Plepler was not a longtime program developer — he headed communications before being elevated to co-president in 2007. But he was a highly effective cheerleader who helped build HBO’s quality mystique and was able to harness creative energy and risk-taking. His skills were clearly demonstrated through the success of “Game of Thrones.”
It was Plepler who signed off on a TV adaptation of the fantasy novels by Martin that included incest and dragons as plot points. He approved an expensive pilot and pricey re-shoots.
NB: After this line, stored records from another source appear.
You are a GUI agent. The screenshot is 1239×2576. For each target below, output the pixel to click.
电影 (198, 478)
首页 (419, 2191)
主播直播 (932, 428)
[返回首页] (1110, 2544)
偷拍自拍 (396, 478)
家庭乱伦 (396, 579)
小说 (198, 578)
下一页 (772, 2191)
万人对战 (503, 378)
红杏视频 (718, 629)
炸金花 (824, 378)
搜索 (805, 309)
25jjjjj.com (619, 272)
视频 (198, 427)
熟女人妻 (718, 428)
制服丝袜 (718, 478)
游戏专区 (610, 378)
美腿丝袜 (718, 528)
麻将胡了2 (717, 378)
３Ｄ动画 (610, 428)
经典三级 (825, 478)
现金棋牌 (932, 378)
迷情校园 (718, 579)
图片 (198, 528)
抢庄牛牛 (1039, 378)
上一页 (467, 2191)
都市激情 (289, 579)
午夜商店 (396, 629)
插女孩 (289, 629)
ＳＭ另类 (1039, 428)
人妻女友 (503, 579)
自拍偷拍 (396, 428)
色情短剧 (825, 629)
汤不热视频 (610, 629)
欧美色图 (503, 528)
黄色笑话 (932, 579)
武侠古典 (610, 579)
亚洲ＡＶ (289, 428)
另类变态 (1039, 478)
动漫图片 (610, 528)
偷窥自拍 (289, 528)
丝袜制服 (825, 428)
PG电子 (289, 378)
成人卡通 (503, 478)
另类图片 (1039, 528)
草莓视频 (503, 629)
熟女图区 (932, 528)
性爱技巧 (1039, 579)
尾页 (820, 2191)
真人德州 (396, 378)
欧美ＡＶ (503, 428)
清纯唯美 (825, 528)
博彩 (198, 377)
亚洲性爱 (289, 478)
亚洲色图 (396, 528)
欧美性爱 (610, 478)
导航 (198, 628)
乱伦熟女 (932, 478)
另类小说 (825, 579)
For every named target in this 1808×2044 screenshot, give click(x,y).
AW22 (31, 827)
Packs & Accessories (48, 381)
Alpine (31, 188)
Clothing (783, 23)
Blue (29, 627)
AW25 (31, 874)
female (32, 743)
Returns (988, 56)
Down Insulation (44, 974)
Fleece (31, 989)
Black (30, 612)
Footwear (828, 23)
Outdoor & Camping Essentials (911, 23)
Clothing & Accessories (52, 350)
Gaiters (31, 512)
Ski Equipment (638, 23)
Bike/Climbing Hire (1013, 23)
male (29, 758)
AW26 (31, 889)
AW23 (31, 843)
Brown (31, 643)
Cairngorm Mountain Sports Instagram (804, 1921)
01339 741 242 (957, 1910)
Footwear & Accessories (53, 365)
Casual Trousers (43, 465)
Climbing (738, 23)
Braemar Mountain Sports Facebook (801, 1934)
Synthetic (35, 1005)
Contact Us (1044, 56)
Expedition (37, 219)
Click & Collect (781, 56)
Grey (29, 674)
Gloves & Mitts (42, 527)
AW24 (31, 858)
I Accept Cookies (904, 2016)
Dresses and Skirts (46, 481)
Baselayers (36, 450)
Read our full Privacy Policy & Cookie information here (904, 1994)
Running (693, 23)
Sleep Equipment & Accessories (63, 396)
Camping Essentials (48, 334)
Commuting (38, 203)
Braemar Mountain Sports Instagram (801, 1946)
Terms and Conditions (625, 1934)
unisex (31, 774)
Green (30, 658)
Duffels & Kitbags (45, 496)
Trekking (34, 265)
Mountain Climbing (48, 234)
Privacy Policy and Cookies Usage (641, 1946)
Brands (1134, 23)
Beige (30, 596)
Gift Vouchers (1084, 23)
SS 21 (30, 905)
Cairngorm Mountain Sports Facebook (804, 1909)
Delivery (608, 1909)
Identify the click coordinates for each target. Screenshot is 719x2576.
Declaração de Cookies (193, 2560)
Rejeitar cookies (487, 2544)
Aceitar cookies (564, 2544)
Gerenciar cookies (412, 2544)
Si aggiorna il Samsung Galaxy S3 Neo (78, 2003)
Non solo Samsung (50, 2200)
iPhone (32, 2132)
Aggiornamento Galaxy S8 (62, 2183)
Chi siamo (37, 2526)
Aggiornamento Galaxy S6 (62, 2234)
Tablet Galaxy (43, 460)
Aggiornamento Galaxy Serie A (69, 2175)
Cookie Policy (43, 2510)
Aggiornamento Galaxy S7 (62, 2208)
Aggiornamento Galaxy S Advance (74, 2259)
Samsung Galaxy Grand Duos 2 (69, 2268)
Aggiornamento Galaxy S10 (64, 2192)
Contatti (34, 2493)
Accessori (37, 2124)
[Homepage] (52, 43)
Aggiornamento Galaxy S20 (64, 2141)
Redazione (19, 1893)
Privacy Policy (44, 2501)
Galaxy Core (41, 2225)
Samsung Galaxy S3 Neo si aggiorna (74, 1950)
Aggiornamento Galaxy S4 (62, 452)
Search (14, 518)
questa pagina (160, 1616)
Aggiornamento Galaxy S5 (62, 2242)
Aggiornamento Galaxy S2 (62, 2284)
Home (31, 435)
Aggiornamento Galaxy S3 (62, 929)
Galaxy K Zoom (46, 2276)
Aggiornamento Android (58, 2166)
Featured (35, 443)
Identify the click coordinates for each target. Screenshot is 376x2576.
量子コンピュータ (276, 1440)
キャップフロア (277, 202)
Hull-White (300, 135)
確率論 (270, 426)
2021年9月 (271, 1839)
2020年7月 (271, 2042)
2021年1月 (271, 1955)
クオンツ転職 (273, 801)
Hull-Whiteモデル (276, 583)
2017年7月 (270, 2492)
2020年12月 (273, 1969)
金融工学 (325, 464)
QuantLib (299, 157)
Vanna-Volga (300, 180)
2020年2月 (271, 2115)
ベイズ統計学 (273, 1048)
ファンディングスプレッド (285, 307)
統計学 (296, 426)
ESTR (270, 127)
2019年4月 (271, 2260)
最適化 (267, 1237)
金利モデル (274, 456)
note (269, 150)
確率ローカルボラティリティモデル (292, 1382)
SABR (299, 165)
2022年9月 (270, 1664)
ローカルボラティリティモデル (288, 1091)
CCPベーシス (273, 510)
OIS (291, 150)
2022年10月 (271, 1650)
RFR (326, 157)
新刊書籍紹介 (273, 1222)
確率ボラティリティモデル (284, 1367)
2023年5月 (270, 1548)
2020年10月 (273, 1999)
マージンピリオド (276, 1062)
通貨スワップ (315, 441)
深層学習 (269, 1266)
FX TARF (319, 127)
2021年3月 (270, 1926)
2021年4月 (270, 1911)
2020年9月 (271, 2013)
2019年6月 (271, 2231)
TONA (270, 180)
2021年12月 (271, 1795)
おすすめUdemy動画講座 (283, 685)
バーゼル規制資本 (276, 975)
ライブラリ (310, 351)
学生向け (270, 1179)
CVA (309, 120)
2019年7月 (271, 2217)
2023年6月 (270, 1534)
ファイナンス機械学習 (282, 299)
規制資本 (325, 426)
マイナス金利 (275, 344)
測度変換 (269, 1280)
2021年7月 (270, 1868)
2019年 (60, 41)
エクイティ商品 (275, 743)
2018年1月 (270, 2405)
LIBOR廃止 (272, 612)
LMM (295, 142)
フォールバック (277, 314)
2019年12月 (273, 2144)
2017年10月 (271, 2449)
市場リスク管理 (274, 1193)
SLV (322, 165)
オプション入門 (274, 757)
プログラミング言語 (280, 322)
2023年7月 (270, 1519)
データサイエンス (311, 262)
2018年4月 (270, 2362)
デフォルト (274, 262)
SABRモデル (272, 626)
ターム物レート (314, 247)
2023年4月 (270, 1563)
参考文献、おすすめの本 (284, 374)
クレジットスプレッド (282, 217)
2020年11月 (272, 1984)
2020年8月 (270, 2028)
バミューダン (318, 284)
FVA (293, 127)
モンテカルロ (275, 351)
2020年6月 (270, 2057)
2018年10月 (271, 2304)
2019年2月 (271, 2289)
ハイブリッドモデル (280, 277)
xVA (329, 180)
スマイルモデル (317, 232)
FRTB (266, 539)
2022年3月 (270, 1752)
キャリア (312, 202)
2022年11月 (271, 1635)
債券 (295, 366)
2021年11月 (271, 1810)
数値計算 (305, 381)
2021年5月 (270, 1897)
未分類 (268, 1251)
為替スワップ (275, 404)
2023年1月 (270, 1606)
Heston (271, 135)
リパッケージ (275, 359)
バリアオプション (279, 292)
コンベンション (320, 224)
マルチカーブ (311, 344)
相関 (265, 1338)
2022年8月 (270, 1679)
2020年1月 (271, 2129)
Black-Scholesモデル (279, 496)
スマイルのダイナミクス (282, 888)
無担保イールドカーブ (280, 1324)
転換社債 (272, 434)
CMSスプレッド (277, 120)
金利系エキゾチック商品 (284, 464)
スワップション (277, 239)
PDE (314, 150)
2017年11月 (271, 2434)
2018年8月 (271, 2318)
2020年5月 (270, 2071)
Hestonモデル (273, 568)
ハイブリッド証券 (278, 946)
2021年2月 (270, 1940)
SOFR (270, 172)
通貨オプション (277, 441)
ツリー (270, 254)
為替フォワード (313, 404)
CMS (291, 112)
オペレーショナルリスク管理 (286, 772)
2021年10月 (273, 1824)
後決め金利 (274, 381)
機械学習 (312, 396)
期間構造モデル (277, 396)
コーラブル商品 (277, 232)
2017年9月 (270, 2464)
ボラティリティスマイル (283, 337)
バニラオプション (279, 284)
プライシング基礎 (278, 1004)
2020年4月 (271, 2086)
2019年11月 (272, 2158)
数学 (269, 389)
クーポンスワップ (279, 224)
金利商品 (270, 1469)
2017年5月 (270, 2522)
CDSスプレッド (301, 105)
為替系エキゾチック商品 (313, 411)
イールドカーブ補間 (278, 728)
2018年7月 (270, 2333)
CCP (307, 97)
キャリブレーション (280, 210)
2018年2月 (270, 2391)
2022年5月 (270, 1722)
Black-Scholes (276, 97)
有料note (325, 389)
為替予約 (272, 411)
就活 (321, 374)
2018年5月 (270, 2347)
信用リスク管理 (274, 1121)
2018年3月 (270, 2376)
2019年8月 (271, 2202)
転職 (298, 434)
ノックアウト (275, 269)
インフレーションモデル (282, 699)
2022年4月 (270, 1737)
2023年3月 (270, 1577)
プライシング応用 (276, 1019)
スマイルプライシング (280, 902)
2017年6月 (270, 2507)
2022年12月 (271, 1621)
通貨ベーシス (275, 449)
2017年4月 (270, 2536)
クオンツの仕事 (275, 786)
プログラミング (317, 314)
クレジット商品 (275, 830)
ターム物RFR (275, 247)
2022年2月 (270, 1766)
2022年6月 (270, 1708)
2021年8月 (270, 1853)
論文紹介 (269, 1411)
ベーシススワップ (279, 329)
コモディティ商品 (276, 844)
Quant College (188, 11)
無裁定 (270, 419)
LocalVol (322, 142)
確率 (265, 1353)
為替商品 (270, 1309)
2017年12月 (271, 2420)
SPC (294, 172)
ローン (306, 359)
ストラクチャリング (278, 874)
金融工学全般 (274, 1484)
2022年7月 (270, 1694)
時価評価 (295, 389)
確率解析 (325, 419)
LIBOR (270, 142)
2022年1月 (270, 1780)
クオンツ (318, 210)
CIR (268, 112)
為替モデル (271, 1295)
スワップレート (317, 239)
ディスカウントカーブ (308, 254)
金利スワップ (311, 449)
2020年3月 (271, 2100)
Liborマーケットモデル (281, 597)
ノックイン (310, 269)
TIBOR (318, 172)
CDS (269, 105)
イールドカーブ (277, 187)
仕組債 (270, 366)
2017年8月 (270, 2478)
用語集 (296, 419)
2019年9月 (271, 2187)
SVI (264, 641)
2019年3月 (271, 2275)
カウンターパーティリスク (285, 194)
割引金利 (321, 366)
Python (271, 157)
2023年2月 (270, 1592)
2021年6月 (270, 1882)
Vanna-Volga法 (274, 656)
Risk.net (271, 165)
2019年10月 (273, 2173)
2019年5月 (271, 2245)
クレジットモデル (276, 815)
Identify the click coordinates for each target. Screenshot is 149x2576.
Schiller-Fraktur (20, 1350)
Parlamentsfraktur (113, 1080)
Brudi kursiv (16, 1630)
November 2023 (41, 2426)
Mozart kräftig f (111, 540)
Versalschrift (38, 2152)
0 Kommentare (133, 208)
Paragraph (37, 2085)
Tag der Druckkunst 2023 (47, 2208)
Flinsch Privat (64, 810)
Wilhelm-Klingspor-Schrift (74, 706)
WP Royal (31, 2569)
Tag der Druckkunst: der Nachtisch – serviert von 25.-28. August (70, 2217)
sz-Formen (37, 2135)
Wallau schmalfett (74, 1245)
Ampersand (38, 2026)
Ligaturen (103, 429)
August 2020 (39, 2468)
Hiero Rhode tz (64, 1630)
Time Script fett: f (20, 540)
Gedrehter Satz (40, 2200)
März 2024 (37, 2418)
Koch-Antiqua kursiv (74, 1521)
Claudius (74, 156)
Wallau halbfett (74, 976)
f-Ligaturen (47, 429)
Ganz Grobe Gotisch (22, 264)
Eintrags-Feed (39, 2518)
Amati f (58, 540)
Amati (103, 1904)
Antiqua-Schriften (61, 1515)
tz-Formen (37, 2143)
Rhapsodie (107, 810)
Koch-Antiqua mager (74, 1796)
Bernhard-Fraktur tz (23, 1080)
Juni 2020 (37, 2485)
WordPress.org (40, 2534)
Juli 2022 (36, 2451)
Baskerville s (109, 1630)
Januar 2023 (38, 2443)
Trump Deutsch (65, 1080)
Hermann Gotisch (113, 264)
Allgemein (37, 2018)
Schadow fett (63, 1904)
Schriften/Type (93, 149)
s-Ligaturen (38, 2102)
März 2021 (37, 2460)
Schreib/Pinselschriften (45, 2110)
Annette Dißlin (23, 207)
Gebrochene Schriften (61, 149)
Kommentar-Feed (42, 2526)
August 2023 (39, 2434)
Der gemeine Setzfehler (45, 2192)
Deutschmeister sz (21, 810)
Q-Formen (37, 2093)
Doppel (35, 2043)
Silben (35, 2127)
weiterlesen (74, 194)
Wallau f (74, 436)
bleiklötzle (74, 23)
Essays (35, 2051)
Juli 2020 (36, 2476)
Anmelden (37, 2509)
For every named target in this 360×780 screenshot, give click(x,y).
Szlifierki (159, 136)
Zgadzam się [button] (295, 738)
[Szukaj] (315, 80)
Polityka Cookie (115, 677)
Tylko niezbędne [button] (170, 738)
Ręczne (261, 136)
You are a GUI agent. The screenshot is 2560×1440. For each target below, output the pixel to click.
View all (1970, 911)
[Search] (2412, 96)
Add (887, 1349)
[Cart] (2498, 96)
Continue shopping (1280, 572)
He signed off on having two writers, Benioff and Weiss, run the series even though they were not seasoned TV producers.
The estimated budgets of $15 million per episode involved multiple overseas locations. Over its eight seasons, the series was shot in 10 countries, including Northern Ireland, Morocco, Croatia and Iceland, and included more than three dozen special effects houses in 13 countries.
Over the years, more than 3,748 pounds of rubber and 1.5 tons of metal went toward weaponry, including 1,300 shields for soldiers. Producers used 52,000 bags of paper snow, 4,000 gallons of fake blood, 12,137 wigs and hairpieces and 12,986 extras in Northern Ireland alone.
Such budgets were previously unheard of in a television world where $5 million for an hour drama was long considered a splurge.
The payoff is a global phenomenon that has seen its audience grow in every season, which is rare in the world of television. HBO said the seventh season of “Game of Thrones,” which was televised in 2017, was watched by an average of 32.8 million U.S. viewers across its networks and streaming platforms. That’s up from 9.3 million in the first season. The series is being shown more than 150 countries.
“Game of Thrones” powered much of HBO’s growth. For example, HBO Networks (which includes the sister movie channel Cinemax) ended 2011 with 93 million subscribers worldwide and $4.5 billion in annual revenue, according to regulatory filings. Last year, the networks had 140 million subscribers globally and $6.6 billion in revenue. Operating income grew from $1.4 billion in 2011 to $2.4 billion in 2018.
The subscriber numbers include more than 7 million sign-ups for the HBO Now streaming service, which launched four years ago. The debut of the service was tied to the Season 4 premiere of “Game of Thrones.” Demand was so strong that the new platform had trouble handling the capacity of users when some episodes premiered.
Audience data firm Parrot Analytics found that “Game of Thrones” is among the most anticipated series finales ever. By measuring social media mentions, browser searches, online views of show trailers earlier this month and downloads of pirated episodes, the Los Angeles firm determined interest in “Game of Thrones” is more than 250 times in greater demand than for an average TV show.
“We are racing toward the biggest event, perhaps ever, in television history,” said Samuel Stadler, Parrot’s vice president of marketing. “We are talking about the world’s most in-demand television show.”
Some analysts think concerns about HBO’s future might be overblown.
Nathanson, the analyst, noted that HBO’s business didn’t suffer last year when “Game of Thrones” was on hiatus, a sign that consumers are satisfied with its other offerings.
“There is just a ton of programming available on HBO, although it is not nearly the supermarket that Netflix is,” Nathanson said. “Netflix has programming for 365 days a year, and that’s why WarnerMedia is ramping up its programming pipeline.”
Brett Sappington, senior director at the research firm Parks Associates in Addison, Texas, said another positive sign is how HBO Now subscriptions continued to grow in 2017 — after “Game of Thrones” finished its season. The streaming service started the year with 2 million subscribers and finished with 5 million, even though the show’s run ended in February.